Elle fait la moue et me demande de la suivre en vitesse jusqu'au rez-de-chaussée. Je l'envoie chercher une robe dans sa chambre en attendant que je me serve mon jus d'orange. Je vais probablement devoir passer derrière elle pour ranger les vêtements qu'elle aura éparpillé de tous les côtés en cherchant une robe. Je vois mon verre de jus presque cul sec et remonte enfiler un short en jean taille haute et un crop top. J'ai passé un coup de brosse dans mes cheveux que j'ai attachés en queue de cheval. Je vérifie une dernière fois que je n'ai pas l'air de m'être tout juste réveillée, il y a des chances pour que je croise tout de même Scott. Une partie de moi a envie de l'apercevoir, une autre aimerait l'éviter. Je ne sais pas laquelle a le dessus sur l'autre. June piétine d'impatience devant la porte d'entrée. Je la rejoins et lui assure que je suis prête.

June frappe énergiquement à la porte des Jones, Kate vient nous ouvrir son éternel sourire accroché aux lèvres.
— Roméo était impatient que tu arrives ! S'exclame-t-elle.

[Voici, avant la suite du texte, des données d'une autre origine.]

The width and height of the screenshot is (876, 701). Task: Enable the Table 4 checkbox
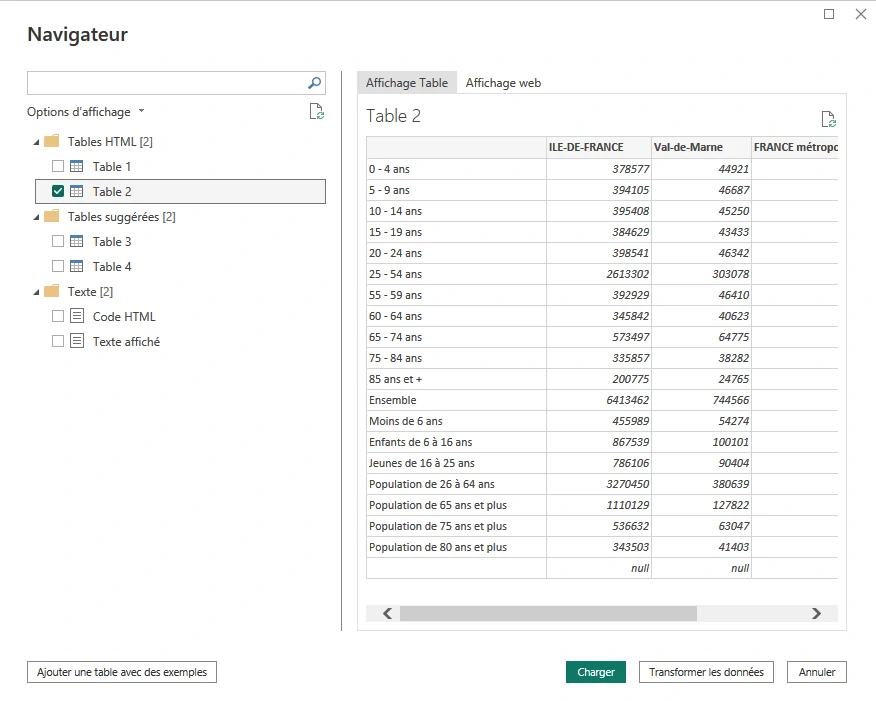(x=58, y=267)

Kate nous fait toutes les deux entrer et me propose de boire quelque chose. Je devine qu'elle veut discuter avec moi, en temps normal elle m'aurait simplement demandé à quelle heure je serais revenue chercher ma petite sœur. Je refuse son offre et m'assoit simplement sur l'un des canapés du salon en attendant qu'elle revienne. De là où je suis, j'entends Roméo hurler de joie à l'arrivée de ma petite sœur. Aucune trace d'Oliver, ni de Scott. Peut-être dort-il encore, il n'est que dix heures du matin.

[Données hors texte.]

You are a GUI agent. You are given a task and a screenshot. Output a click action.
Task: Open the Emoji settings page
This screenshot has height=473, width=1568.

Kate revient dans le salon, une tasse de thé à la main. Les cernes qu'elle a sous les yeux me laissent deviner qu'elle n'a pas très bien dormi ou peu.

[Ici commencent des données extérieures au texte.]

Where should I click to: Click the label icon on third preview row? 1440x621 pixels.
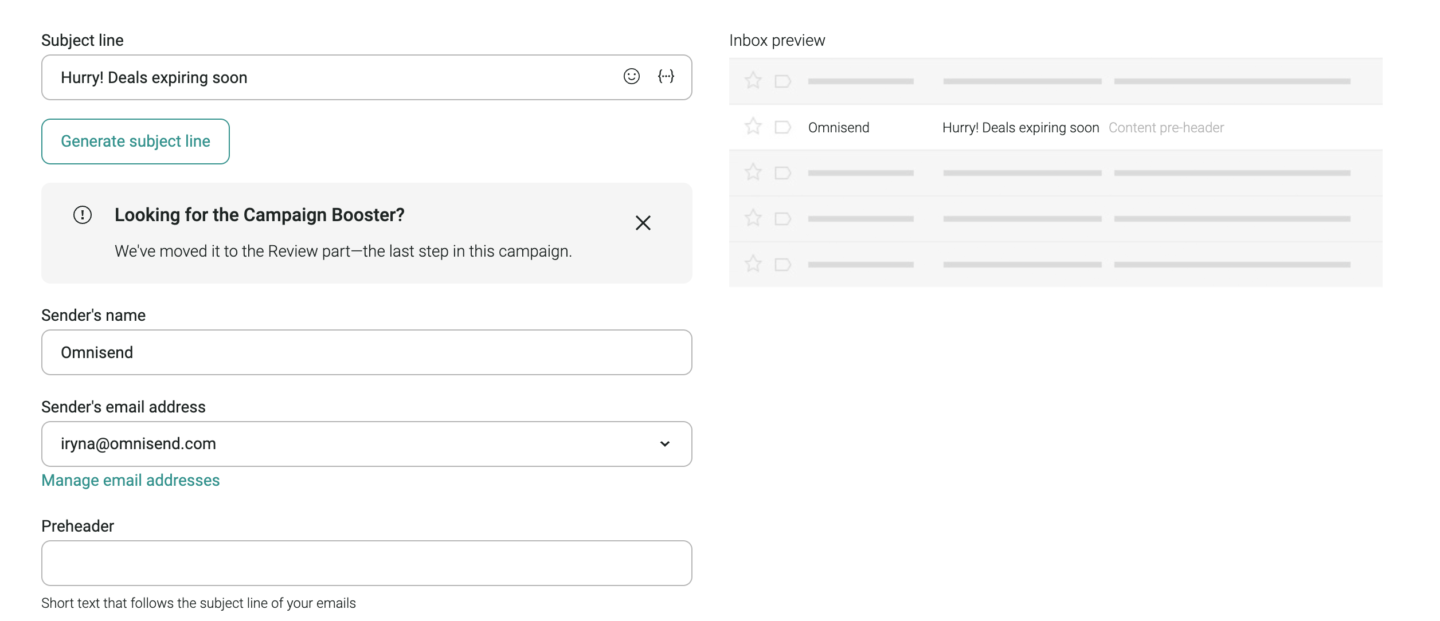point(782,172)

— Tu vas bien ? Demande-t-elle.
Je hoche sincèrement la tête et me tâte à lui retourner la question. Il y a visiblement quelque chose qui cloche, est-ce qu'elle est toujours en colère contre Scott à cause de ce qu'il s'est passé avec Camden ? Je pensais que les poursuites abandonnées auraient pu jouer en sa faveur et qu'au moins eux ne lui en voudraient plus.
— Est-ce que tu as repris contact avec Scott depuis l'autre matin ?
La discussion tournera donc autour de Scott comme je me l'étais imaginé.
— Non... non pas vraiment. J'ai essayé de prendre mes distances à vrai dire.
Elle porte sa tasse à ses lèvres sans rien répondre de plus.
— Scott est quelqu'un de profondément gentil et j'adore passer du temps avec lui, mais je crois que je vais avoir du mal à avaler ce qu'il a fait. Si je dois être honnête je ne sais pas quoi vraiment en penser en fait.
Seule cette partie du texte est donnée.